## Assignment
Only the lines of the data below from the one with "Given: Click the tag icon beside Name" through the one with "Given: Select the Cut (剪切) tool icon" are wanted. Repeat them exactly.

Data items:
--

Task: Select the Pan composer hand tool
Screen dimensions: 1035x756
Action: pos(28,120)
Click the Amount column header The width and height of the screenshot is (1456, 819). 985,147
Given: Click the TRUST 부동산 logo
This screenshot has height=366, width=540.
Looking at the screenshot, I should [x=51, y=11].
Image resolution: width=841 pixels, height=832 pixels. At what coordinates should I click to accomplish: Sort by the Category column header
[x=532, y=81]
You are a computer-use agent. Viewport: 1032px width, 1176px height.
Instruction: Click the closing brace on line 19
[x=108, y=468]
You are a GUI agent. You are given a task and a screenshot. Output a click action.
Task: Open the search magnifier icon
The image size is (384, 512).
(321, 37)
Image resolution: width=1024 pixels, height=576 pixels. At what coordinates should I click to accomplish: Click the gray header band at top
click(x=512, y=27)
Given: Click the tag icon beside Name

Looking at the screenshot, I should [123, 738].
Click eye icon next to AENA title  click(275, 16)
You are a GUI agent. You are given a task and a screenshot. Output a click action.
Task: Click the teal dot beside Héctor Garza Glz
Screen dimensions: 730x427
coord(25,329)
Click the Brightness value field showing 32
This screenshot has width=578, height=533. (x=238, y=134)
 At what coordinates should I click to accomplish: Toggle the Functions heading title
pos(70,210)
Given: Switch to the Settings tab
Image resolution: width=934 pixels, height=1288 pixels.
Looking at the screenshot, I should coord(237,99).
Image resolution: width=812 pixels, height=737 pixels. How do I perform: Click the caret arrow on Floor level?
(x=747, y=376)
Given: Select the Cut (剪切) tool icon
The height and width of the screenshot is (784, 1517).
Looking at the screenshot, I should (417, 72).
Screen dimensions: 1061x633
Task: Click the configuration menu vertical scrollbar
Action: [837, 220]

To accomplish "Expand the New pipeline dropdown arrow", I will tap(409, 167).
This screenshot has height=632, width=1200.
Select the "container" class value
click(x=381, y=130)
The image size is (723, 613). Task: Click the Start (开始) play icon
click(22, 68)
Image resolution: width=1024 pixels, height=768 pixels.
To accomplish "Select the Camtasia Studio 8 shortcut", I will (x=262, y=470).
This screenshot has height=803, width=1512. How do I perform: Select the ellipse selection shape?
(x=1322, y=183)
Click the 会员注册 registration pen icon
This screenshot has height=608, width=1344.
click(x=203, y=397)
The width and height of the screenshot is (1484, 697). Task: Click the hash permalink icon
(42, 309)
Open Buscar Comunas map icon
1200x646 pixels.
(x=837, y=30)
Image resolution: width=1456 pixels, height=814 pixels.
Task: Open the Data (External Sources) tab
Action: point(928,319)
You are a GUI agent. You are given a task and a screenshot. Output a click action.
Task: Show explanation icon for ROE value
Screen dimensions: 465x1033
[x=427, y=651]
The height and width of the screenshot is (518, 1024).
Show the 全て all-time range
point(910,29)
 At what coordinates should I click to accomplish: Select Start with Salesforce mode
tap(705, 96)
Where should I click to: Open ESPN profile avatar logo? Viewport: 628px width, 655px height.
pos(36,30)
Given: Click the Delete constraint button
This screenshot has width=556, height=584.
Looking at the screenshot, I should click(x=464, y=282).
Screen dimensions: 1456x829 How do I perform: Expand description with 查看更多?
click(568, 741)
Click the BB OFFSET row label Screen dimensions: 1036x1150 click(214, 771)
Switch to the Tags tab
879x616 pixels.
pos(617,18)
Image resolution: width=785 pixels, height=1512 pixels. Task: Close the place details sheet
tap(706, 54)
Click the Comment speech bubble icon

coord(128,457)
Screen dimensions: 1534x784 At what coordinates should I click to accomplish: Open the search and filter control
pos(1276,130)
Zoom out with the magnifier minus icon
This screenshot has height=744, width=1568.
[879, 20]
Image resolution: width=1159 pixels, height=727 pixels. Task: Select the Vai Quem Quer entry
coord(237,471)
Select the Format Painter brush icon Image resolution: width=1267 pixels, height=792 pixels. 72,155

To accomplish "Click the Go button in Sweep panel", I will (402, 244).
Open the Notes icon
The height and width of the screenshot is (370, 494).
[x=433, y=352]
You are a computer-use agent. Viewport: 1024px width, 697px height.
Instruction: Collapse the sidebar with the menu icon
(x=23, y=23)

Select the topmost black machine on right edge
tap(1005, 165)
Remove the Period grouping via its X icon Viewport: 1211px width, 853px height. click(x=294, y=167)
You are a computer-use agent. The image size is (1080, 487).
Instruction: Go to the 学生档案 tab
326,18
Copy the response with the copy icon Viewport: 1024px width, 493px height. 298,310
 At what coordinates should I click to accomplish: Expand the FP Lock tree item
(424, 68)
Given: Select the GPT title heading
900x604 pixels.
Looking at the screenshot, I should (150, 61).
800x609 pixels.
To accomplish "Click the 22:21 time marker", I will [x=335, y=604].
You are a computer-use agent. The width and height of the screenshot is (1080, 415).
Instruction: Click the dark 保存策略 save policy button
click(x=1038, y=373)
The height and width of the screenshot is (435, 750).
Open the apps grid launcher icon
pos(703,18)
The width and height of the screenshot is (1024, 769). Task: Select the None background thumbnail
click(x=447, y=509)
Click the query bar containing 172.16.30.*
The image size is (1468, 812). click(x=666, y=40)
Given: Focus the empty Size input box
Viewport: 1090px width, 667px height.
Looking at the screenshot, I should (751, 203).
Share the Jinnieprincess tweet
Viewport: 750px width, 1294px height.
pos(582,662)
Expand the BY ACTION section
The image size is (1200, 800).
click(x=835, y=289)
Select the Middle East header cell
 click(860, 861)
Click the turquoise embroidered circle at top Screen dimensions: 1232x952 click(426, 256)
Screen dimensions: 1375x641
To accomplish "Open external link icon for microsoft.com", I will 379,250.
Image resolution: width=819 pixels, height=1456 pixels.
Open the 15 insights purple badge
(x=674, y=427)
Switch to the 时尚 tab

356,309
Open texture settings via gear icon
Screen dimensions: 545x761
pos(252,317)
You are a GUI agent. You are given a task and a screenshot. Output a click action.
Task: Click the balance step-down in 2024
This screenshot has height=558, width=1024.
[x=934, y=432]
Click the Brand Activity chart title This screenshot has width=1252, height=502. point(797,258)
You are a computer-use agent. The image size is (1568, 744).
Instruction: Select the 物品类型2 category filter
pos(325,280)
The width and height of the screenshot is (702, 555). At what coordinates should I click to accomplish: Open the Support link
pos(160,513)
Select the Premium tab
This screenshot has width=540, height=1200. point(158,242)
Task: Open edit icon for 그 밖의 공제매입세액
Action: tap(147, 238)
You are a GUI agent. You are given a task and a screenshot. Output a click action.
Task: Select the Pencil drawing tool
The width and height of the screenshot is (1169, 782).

--

## Expected output
Given: Click the tag icon beside Name

Looking at the screenshot, I should [123, 738].
Click eye icon next to AENA title  click(275, 16)
You are a GUI agent. You are given a task and a screenshot. Output a click action.
Task: Click the teal dot beside Héctor Garza Glz
Screen dimensions: 730x427
coord(25,329)
Click the Brightness value field showing 32
This screenshot has width=578, height=533. (x=238, y=134)
 At what coordinates should I click to accomplish: Toggle the Functions heading title
pos(70,210)
Given: Switch to the Settings tab
Image resolution: width=934 pixels, height=1288 pixels.
Looking at the screenshot, I should coord(237,99).
Image resolution: width=812 pixels, height=737 pixels. How do I perform: Click the caret arrow on Floor level?
(x=747, y=376)
Given: Select the Cut (剪切) tool icon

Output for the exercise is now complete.